Les « incendies » qui se propagent au Moyen-Orient lui font courir le risque de se transformer en un « véritable enfer », s’est inquiété le Secrétaire général. Depuis une semaine, la situation déjà alarmante au Liban est passée selon lui de « mauvaise à bien pire ». Malgré la proposition de cessez-le-feu présentée par la France et les États-Unis, les forces israéliennes ont continué de mener des frappes aériennes incessantes à travers le Liban, y compris à Beyrouth, a détaillé M. António Guterres. Israël a non seulement refusé cette proposition, il a intensifié ses frappes, bombardant notamment le quartier général du Hezbollah, où son chef a été tué. De son côté, cette organisation a poursuivi ses attaques de roquettes et de missiles contre Israël. Hier, les Forces de défense israéliennes ont mené ce qu’elles ont qualifié d’« incursions limitées » au Sud-Liban.
Le Secrétaire général a réitéré sa condamnation ferme de l’attaque « massive » de quelque 200 missiles balistiques lancée hier par l’Iran vers Israël. « Ces attaques ne contribuent en rien à soutenir la cause du peuple palestinien ou à réduire ses souffrances », a-t-il noté. Les escalades successives conduisent plutôt les populations du Moyen-Orient au bord du précipice, chaque escalade « servant de prétexte à la suivante », s’est alarmé M. Guterres, pour qui « ce cycle mortifère de violences réciproques doit cesser ».
« L’invasion terrestre du Liban a commencé hier soir », a affirmé le représentant de ce pays, lorsque que les Forces de défense israéliennes se sont massées à la frontière. Dans cet entrelacement de crise, il a condamné 11 mois « d’attaques barbares qui n’ont épargné aucun civil » avant de rappeler que, le 23 septembre, en une seule journée, les attaques aériennes israéliennes avaient tué 569 personnes.

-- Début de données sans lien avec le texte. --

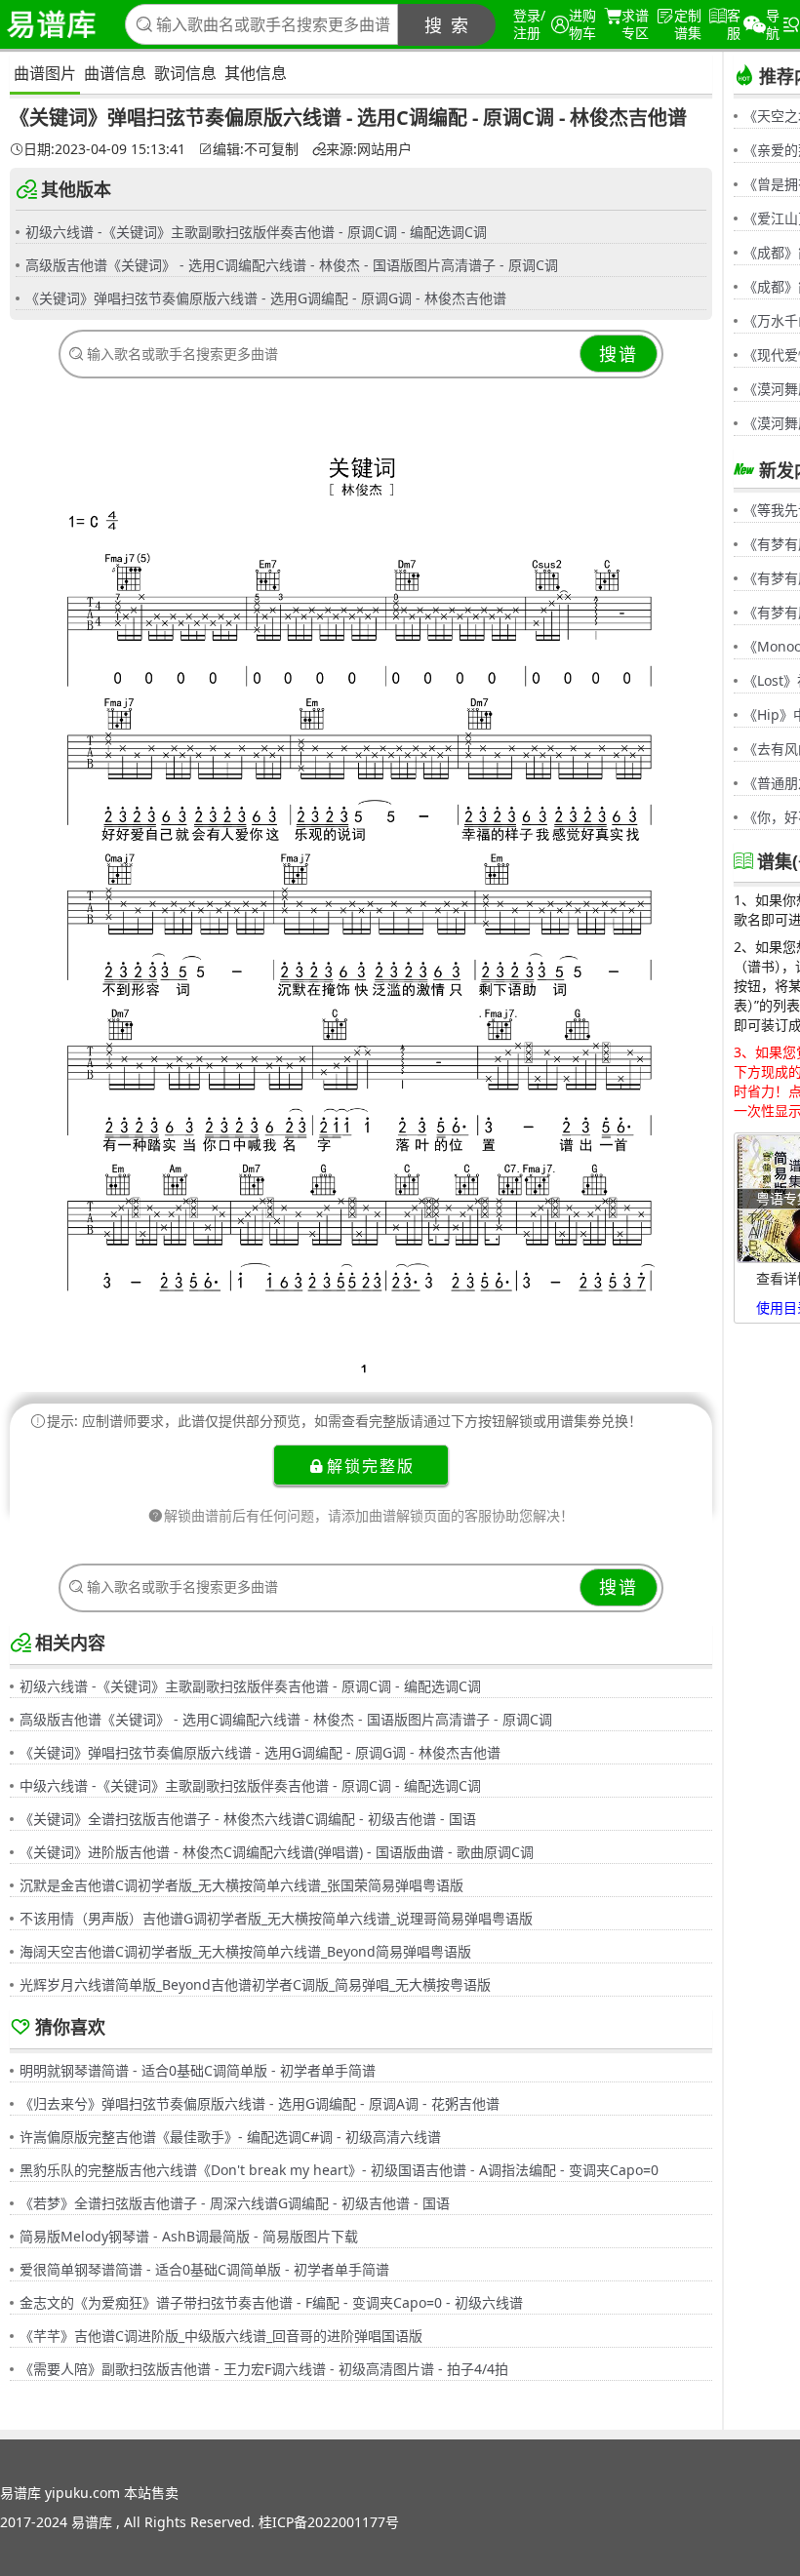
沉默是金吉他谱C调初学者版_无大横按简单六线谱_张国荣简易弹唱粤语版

Après avoir réaffirmé que son pays rejette la guerre, il a appelé le Conseil à assumer ses responsabilités, dont l’application de la résolution 1701 (2006), afin d’éviter « l’implosion du Moyen-Orient ».

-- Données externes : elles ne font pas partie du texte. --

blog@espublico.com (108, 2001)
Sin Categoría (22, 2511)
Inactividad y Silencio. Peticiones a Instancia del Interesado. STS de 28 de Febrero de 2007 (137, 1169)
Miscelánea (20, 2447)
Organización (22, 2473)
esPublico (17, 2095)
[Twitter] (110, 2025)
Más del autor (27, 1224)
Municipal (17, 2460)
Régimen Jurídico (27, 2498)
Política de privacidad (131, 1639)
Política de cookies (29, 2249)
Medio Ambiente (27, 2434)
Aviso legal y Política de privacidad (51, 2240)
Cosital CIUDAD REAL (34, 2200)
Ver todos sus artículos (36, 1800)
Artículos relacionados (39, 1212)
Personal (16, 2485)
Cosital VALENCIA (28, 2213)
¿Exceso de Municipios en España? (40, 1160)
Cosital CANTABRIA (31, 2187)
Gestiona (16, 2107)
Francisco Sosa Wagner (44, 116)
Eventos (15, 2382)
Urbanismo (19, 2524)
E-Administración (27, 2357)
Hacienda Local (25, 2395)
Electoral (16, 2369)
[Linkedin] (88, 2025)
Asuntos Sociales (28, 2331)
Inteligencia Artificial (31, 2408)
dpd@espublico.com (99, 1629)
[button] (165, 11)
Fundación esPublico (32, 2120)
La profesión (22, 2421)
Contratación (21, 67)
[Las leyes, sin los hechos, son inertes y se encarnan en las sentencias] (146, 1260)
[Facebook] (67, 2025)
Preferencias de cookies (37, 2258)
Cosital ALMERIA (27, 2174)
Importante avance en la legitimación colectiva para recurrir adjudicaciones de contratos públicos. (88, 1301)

Le représentant israélien s’est, lui, concentré sur l’attaque subie hier soir par son pays de la part de l’Iran, dénonçant un « acte d’agression sans précédent », tout juste après que des terroristes ont attaqué des civils innocents en pleine rue. « Voilà notre quotidien: le terrorisme à nos frontières, des missiles qui nous survolent, des échanges de tirs dans nos rues », a-t-il constaté, Israël étant selon lui l’objet d’attaques de toutes parts depuis un an, pendant que la communauté internationale « se tait ». Un silence qui, a-t-il mis en garde, ne fait qu’encourager Téhéran, qui « devra payer le prix de cette attaque ». Après avoir remercié ses partenaires qui l’ont aidé à accomplir un miracle, hier, en sauvant un nombre de vies « inimaginable », Israël a estimé que nulle région du monde n’est épargnée par « l’empreinte sanglante de l’Iran » qui, en soutenant le terrorisme, est « l’ennemi de toutes les nations ». « Les masques que portaient les dirigeants iraniens sont tombés », a ajouté le représentant israélien, pour qui cette attaque a été menée à seule fin de venger la mort du chef d’une organisation terroriste.

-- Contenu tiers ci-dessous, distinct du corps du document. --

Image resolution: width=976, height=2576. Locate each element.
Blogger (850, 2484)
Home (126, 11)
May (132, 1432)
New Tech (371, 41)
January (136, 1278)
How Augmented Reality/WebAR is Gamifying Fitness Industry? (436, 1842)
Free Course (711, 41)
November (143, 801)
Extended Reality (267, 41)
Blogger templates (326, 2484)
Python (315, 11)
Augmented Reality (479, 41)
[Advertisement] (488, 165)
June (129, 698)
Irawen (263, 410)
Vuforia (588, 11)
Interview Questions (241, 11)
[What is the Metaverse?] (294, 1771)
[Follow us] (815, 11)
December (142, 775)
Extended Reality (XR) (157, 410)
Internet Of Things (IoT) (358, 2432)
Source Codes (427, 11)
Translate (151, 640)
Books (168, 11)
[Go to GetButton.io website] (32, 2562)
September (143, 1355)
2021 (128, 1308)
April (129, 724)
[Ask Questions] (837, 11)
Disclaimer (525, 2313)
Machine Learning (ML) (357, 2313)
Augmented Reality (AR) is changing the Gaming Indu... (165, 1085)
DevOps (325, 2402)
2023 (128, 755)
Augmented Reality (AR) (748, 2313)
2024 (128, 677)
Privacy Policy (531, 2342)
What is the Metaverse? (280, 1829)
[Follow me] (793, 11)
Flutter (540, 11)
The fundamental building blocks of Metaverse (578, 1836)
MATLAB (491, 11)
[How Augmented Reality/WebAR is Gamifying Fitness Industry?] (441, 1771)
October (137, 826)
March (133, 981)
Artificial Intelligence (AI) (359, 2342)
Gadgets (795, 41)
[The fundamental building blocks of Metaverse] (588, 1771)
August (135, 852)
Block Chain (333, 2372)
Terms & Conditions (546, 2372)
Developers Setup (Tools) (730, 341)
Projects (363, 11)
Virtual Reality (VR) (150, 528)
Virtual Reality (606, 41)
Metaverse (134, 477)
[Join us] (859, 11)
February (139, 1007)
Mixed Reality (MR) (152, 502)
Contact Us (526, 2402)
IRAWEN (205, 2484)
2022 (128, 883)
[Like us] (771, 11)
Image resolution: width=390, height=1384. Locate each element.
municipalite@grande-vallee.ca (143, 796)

Pour l’Iran, au contraire, l’attaque menée hier visait uniquement des positions militaires et sécuritaires israéliennes, en réponse « directe » aux actes d’agression répétés de ce pays contre sa souveraineté au cours des derniers mois. La délégation iranienne a accusé le « régime » israélien d’étendre sa guerre d’agression toujours plus profondément en territoire libanais, en toute impunité, après un an de « brutalités » en Palestine occupée. Ces frappes, a expliqué le représentant iranien, se voulaient donc une réponse « nécessaire et proportionnée » aux « actes d’agression terroriste persistants » d’Israël, dont l’assassinat du chef politique du Hamas à Téhéran, le ciblage de l’Ambassadeur iranien au Liban et l’assassinat du chef du Hezbollah. En avril dernier, a-t-il rappelé, Israël a également attaqué sa mission diplomatique à Damas, en violation flagrante du droit international. Il a en outre dénoncé la « complicité » militaire et politique des États-Unis, dont les armes sont utilisées par Israël à Gaza.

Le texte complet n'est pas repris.